Solução do ponto de vista funcional tornou-se obsoleta, mas design impunha robustez aos veículos
ADAMO BAZANI
Até o início dos anos de 1990, eles eram muito comuns nas principais estradas e também nas áreas urbanas brasileiras: eram os imponentes ônibus com rodas raiadas.
Houve diversas marcas com a solução que, na época não era só do ponto de vista estético, mas funcional e pela facilidade de produção: FNM/Alfa Romeo, algumas unidades Magirus… no entanto, as rodas raiadas marcaram história nos modelos da Scania, principalmente até o final dos anos de 1980, com os K 112, e da Volvo, em especial, até o fim dos anos de 1980 também, com o B58.

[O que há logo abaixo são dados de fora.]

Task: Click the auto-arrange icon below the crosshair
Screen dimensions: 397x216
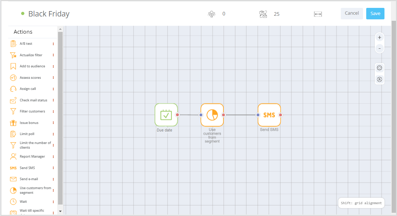Action: point(379,80)
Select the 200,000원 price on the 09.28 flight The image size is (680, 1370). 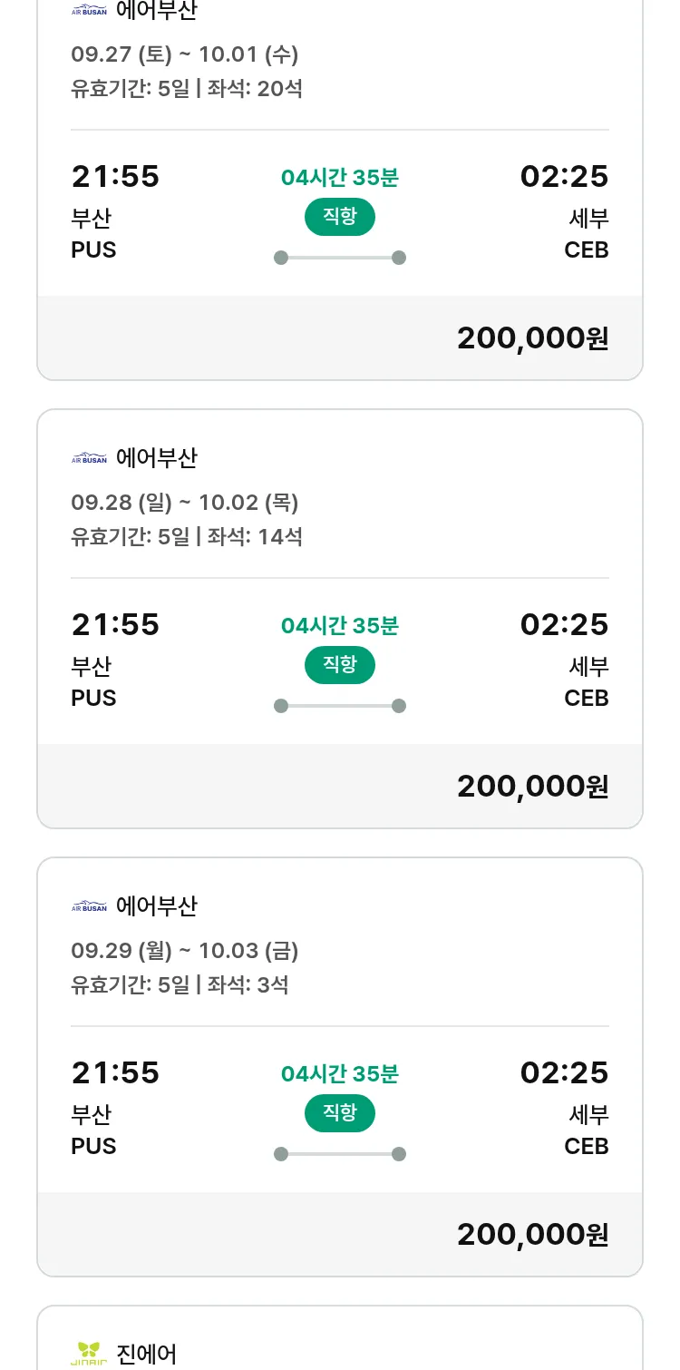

Era uma das soluções mais viáveis e econômicas para indústria brasileira até então, porém, que já havia sido abolida parcialmente na Europa a partir dos anos de 1970 nestas marcas.
Antigos profissionais do dia a dia do setor de transportes diziam que as rodas raiadas apresentavam rupturas na junção do meio, o que dificultava a manutenção e representava uma preocupação a mais relação à segurança.
No entanto, era considerada uma solução interessante para o resfriamento dos conjuntos. Também suportavam grande peso.
Em alguns modelos a substituição foi gradual, com a permanência somente no eixo dianteiro.
Apesar de pela imponência os modelos rodoviários terem se destacado, a solução de rodas raiadas era presente também nos veículos urbanos.
Nos anos de 1990, as fabricantes que faziam grande uso das rodas raiadas (entre os anos de 1950 e 1980) foram adotando uma solução que já não era tão nova e se mostrava mais prática: as rodas de disco.
Segundo os profissionais foi uma mudança importante nas garagens já que os mecânicos achavam que a manutenção era mais rápida e esse tipo de roda apresentava menos problemas.
No entanto, vale a pena o registro das charmosas raiadonas, que davam um ar imponente e especial dos pesados que transportavam vidas pelos milhões e milhões de quilômetros de estradas e vias desse Brasil afora.